By Joan MedinaPublished 3 years ago Updated 3 years ago 10 min read
2
Photo by Fernando Jorge on Unsplash

Water Is Life

by Joan Medina

© 6/29/2021

In the time of pandemic everything became clear. A puzzling array of circumstance rearranged itself into organized chapters within my mind. And once this dawning rose upon the horizon of my thoughts, it became easier to sort through the shadows of memory and recall events previously lost.

During months of languishing in isolation, I suffered through a fog of pain and exhaustion that crippled any ability to form coherent thought. Neuropathy in my legs and feet seemed to have risen through my core and settled into my brain, melting the mass of gray jelly and rendering me useless.

So I slept. I slept for months. Months turned into years. Mail piled up into towers around me, spilling onto the floor and rising into graduating heights of architecture that impressed with both its organic design and permanence. Once empty boxes became filled with campaign leaflets, advertisements, offers to purchase property, and unopened bills. Stacked one upon another, they formed an empire of leaning spires built up like a secondary wall between myself and the outside world. A fortress of sorts.

It was from these very walls that the lavender purple envelope addressed to me in elegant calligraphy fluttered to the floor in front of where I dozed. I opened my eyes at the whispery sound and glared at the object of disruption until I realized what it was. An overlooked correspondence from one of my most beloved friends, Delia.

Moments later, I was pulling out a mysterious item carefully wrapped in handcrafted paper infused with organic leaves and flower petals.
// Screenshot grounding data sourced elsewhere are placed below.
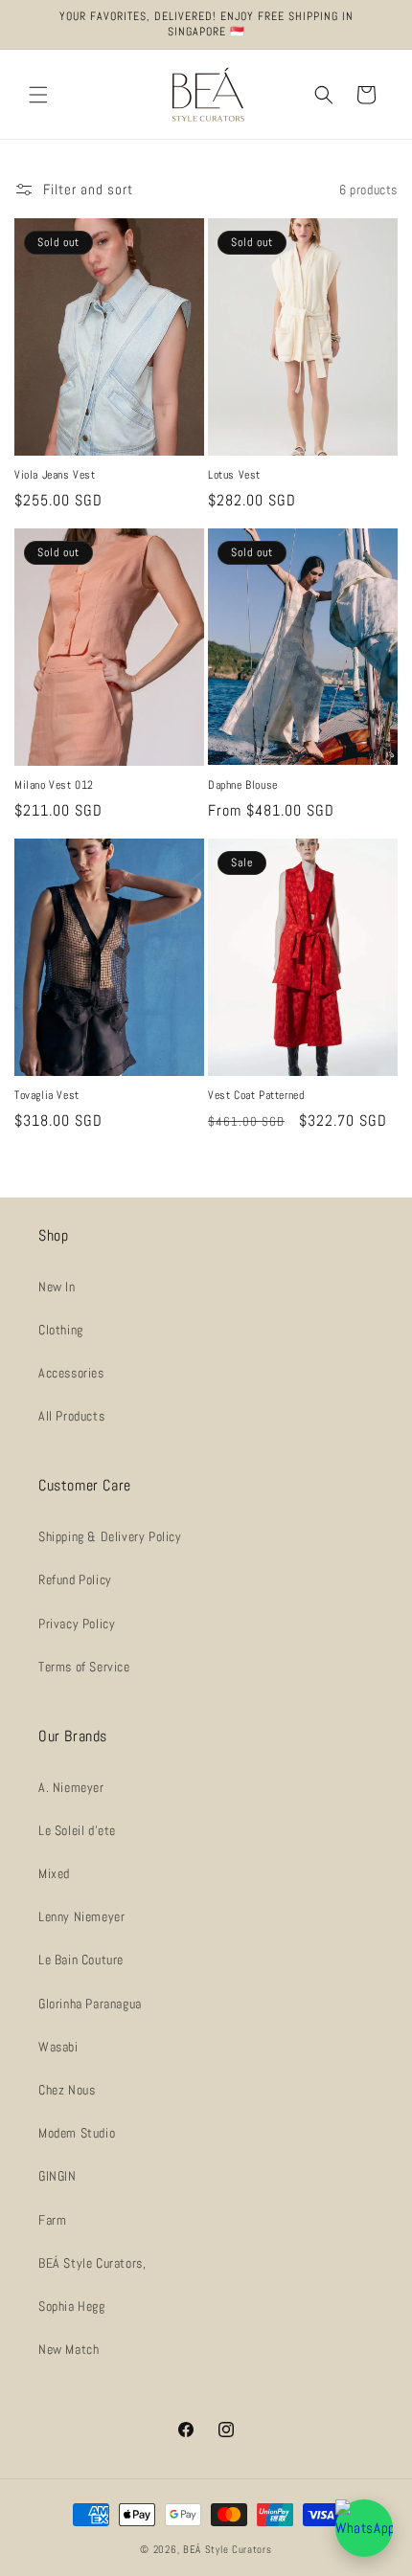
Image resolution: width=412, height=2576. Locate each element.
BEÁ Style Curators (227, 2549)
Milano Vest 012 (54, 785)
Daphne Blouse (243, 785)
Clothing (60, 1329)
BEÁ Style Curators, (92, 2263)
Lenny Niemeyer (81, 1916)
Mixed (54, 1873)
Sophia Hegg (71, 2306)
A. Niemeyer (71, 1787)
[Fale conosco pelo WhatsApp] (364, 2528)
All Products (71, 1415)
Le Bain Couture (81, 1959)
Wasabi (58, 2046)
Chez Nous (66, 2089)
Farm (52, 2220)
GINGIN (57, 2175)
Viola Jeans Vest (55, 475)
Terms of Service (84, 1666)
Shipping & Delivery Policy (110, 1536)
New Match (68, 2349)
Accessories (71, 1372)
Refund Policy (75, 1579)
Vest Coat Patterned (256, 1095)
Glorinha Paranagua (90, 2003)
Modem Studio (76, 2132)
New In (57, 1286)
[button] (38, 95)
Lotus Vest (234, 475)
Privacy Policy (76, 1623)
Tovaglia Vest (47, 1095)
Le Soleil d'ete (77, 1830)
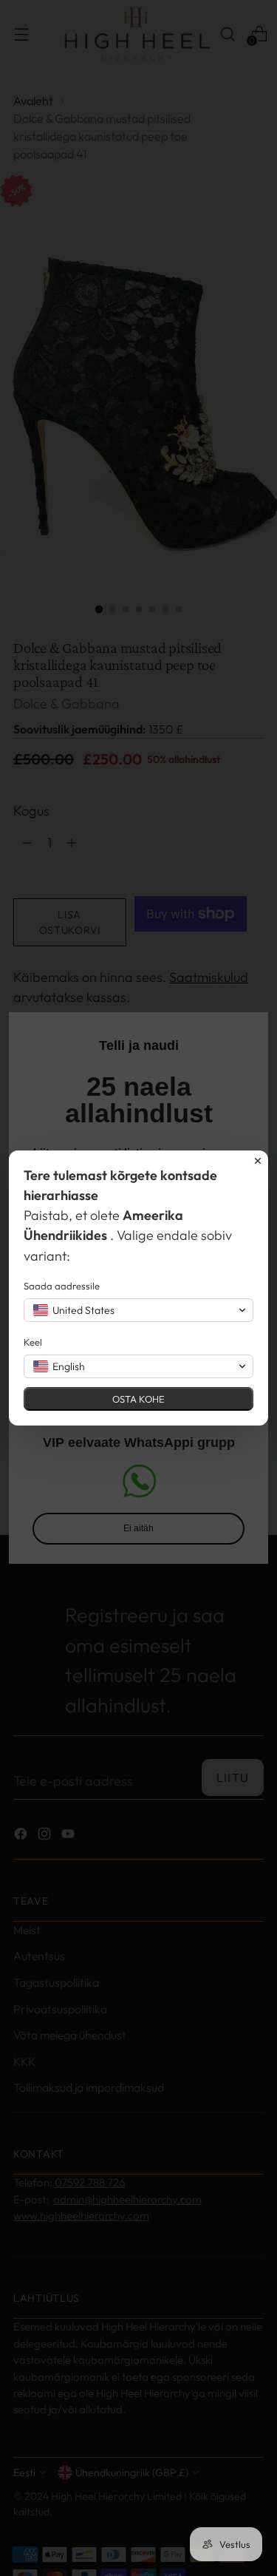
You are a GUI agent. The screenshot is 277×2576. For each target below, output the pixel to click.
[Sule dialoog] (257, 1160)
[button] (138, 1310)
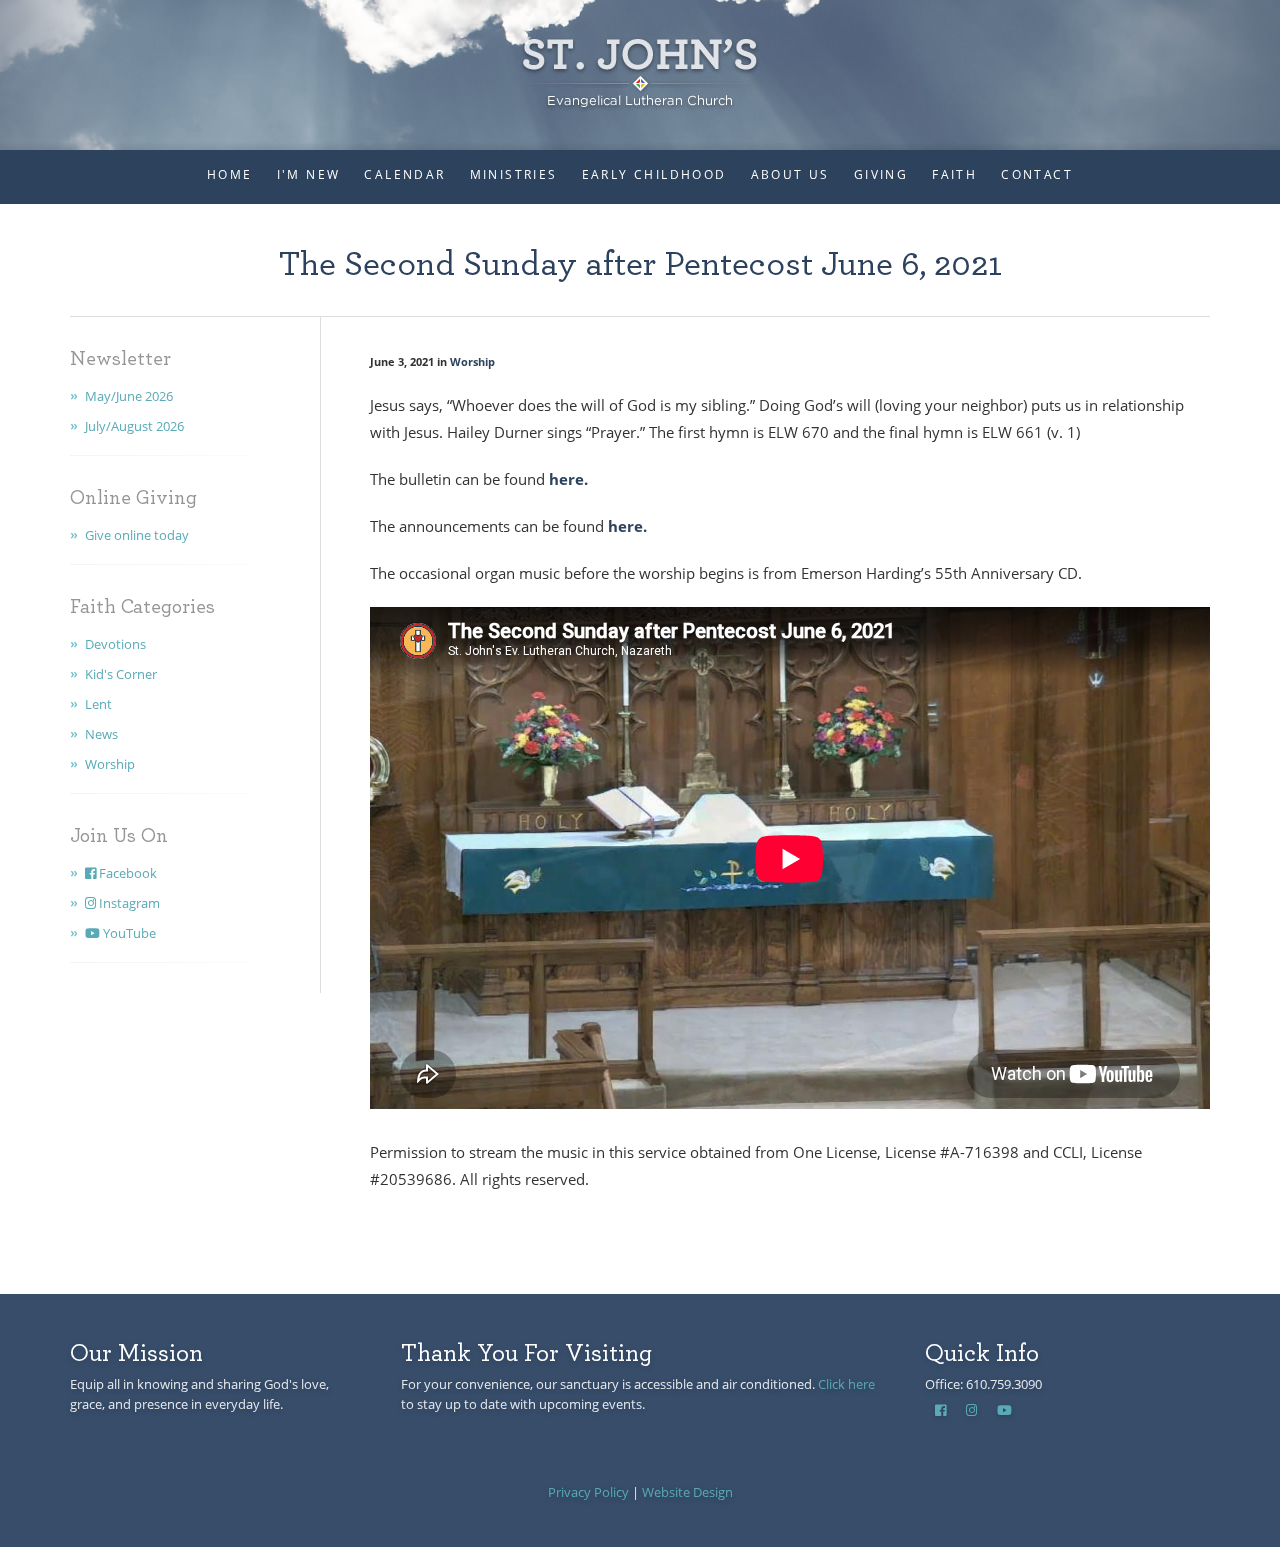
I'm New (309, 174)
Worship (110, 764)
The words “To Leigh, from my heart to yours, may we always remember our connections and why they are important, ~ D” greeted me in the same style of flourishes that marked the envelope.

Tucked into the folds of the paper was a small beaded anatomical heart, perfect in grotesque shape and dark colors, strung on a black satin ribbon. After admiring Delia’s craftsmanship, I realized that the gold along the left ventricle was a slide clasp, and slipped it apart. The heart was a locket and inside was a perfectly preserved purple lupine flower. I remembered that our friend Willow uses lupine to bring healing to devastated communities, land, and people.

Part One.

At first, I had worried that I was unable to safely vaccinate against the disease. Years before I’d had severe reactions to other vaccines and medications that took me to the brink of death. Doctors advised that I could avoid viral risk if I simply isolated.

Then came a period of time when I was so desperate to mingle among actual people, I almost threw caution to the wind and put my life on the line. To feel the warmth of a smile through the eyes of a stranger even when I could not see the curve of their lips hidden behind the piece of cloth covering their face? To hear the voices of people rippling around me, although muffled under layers of fabric? To bask in the unbridled energy of a child running freely, squealing with excitement or laughing with joy? These things became forbidden fruit. I craved social interaction. I longed for the presence and energy of real, living human beings around me.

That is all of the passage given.